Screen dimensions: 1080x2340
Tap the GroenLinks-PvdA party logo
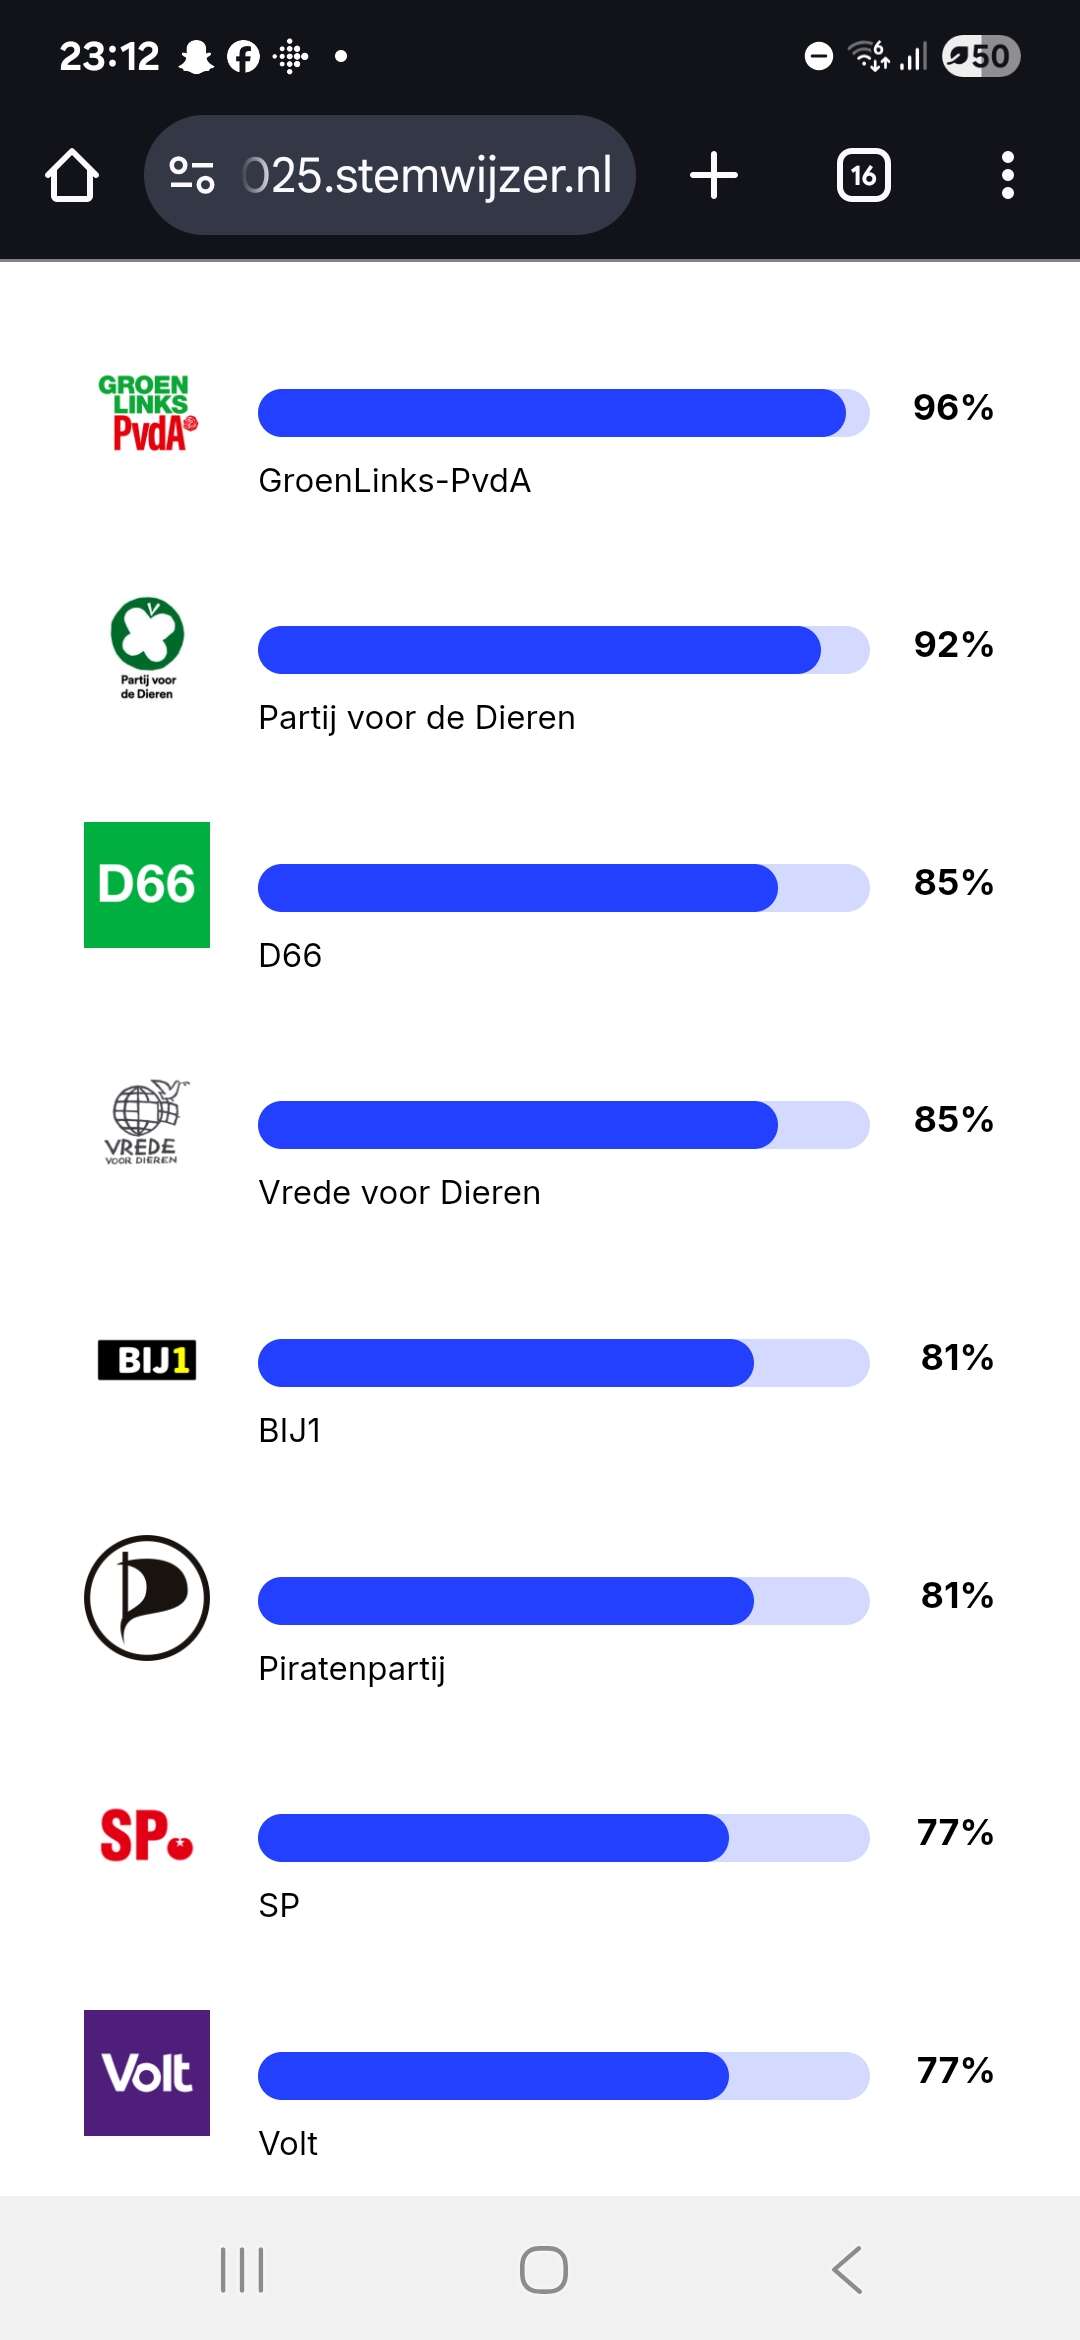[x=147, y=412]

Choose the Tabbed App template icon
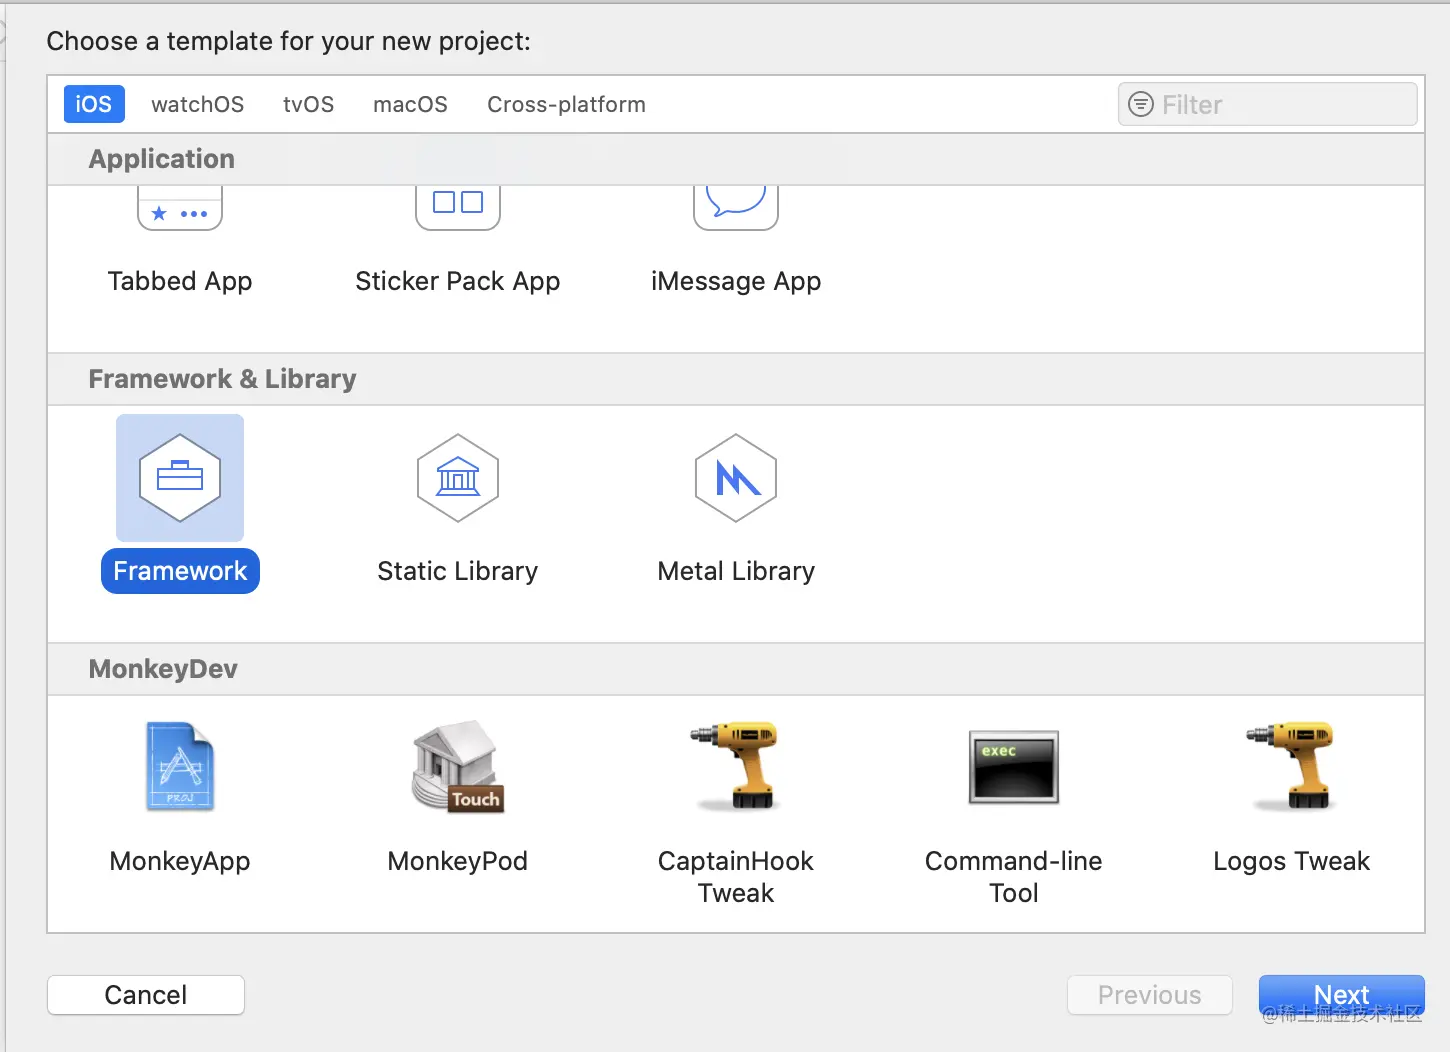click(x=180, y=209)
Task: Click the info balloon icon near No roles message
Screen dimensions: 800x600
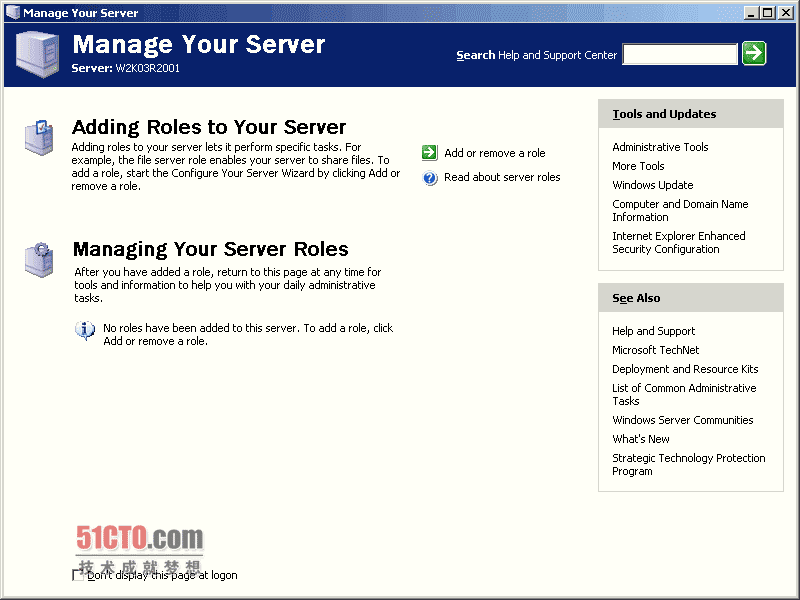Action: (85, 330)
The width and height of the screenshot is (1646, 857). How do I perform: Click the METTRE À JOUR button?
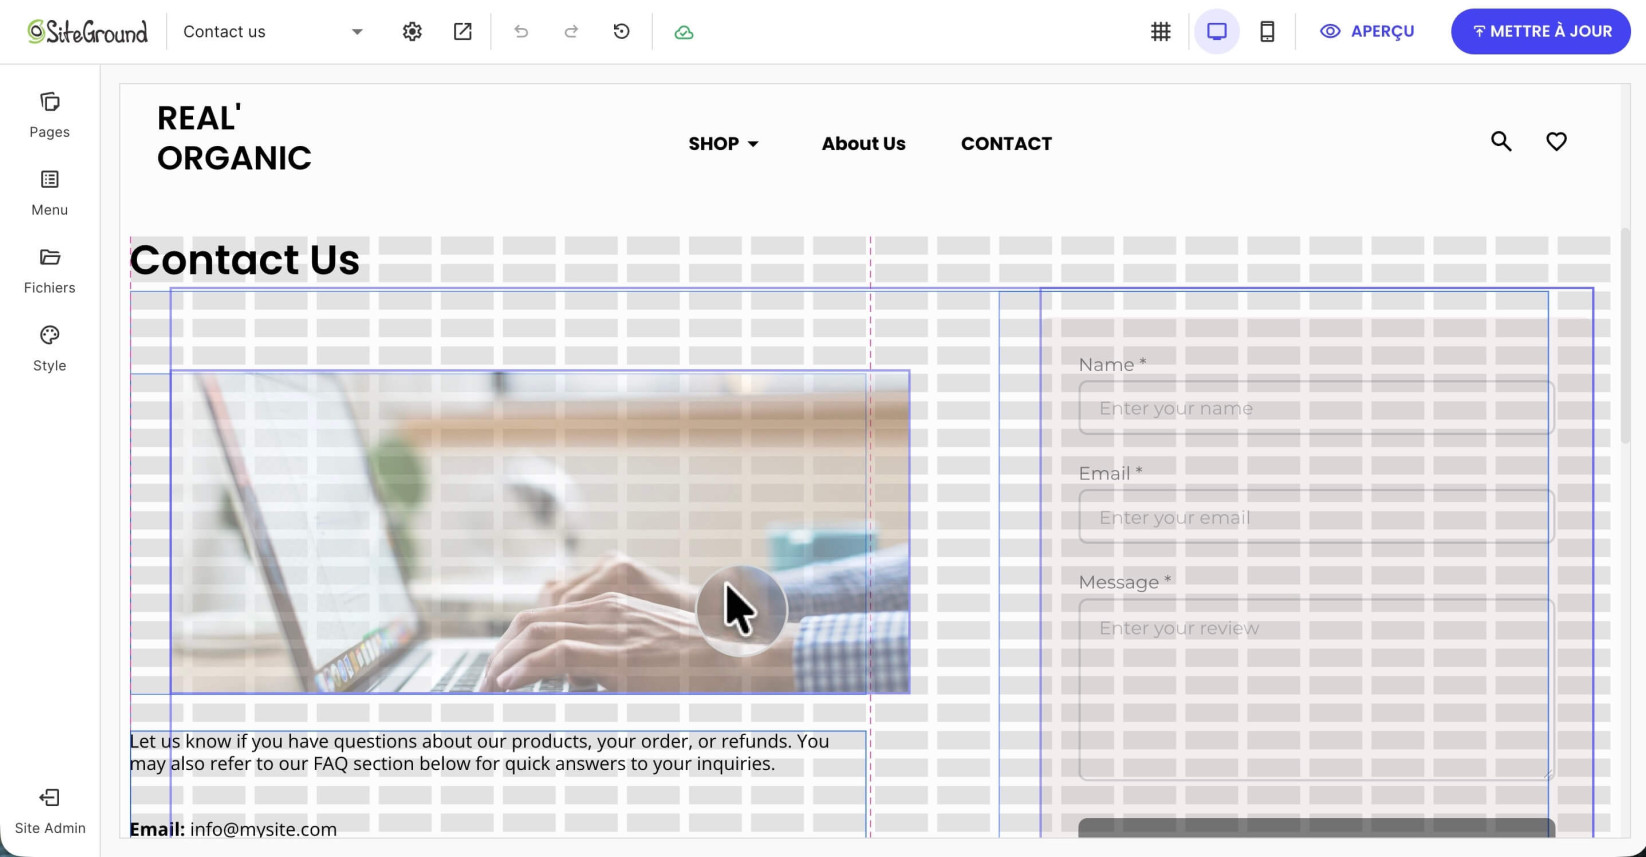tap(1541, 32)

************

**PROBLEM DETAILS**
Pictures do not belong in the copy. Repeat exactly each line from the one with "The width and" through the end of the listing.

**EXERCISE ANSWER**
The width and height of the screenshot is (1646, 857). How do I perform: Click the METTRE À JOUR button?
tap(1541, 32)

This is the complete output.